— PROBLEM DESCRIPTION —
Scan the data below and pick out the lines containing the word "beside".

※ ※ ※

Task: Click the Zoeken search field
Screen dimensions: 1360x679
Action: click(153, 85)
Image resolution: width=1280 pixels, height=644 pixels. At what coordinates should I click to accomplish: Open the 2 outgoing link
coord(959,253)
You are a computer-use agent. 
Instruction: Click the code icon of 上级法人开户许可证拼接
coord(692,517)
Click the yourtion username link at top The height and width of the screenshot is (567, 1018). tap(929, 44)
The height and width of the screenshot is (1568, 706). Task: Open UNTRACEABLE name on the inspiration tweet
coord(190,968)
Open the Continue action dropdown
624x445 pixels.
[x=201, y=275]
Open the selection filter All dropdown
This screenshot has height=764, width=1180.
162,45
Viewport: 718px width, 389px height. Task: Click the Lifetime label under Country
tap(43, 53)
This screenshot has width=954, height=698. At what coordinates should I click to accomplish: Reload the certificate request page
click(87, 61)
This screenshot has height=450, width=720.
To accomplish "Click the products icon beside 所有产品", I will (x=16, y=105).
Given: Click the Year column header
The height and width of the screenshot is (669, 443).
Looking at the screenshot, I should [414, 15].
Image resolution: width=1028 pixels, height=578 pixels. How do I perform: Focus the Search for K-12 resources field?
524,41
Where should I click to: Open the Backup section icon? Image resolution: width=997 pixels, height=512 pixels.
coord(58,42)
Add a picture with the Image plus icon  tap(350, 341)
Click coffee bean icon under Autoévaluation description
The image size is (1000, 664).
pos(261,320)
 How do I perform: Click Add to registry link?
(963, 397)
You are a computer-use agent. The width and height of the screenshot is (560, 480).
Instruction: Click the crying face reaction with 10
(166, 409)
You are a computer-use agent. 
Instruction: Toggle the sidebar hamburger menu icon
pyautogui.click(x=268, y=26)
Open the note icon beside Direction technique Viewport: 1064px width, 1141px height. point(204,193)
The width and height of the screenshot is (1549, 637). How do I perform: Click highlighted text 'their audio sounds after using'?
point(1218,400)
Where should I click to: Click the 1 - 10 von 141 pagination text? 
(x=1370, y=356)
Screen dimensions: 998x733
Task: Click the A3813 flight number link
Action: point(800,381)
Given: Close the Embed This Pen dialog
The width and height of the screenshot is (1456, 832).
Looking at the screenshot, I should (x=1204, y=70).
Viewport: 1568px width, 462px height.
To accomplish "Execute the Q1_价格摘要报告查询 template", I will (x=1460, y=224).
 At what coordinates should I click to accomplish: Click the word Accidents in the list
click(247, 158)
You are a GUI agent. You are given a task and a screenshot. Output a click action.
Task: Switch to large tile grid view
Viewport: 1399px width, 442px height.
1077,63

※ ※ ※

— RESULT —
To accomplish "Click the products icon beside 所有产品", I will (x=16, y=105).
Open the note icon beside Direction technique Viewport: 1064px width, 1141px height. point(204,193)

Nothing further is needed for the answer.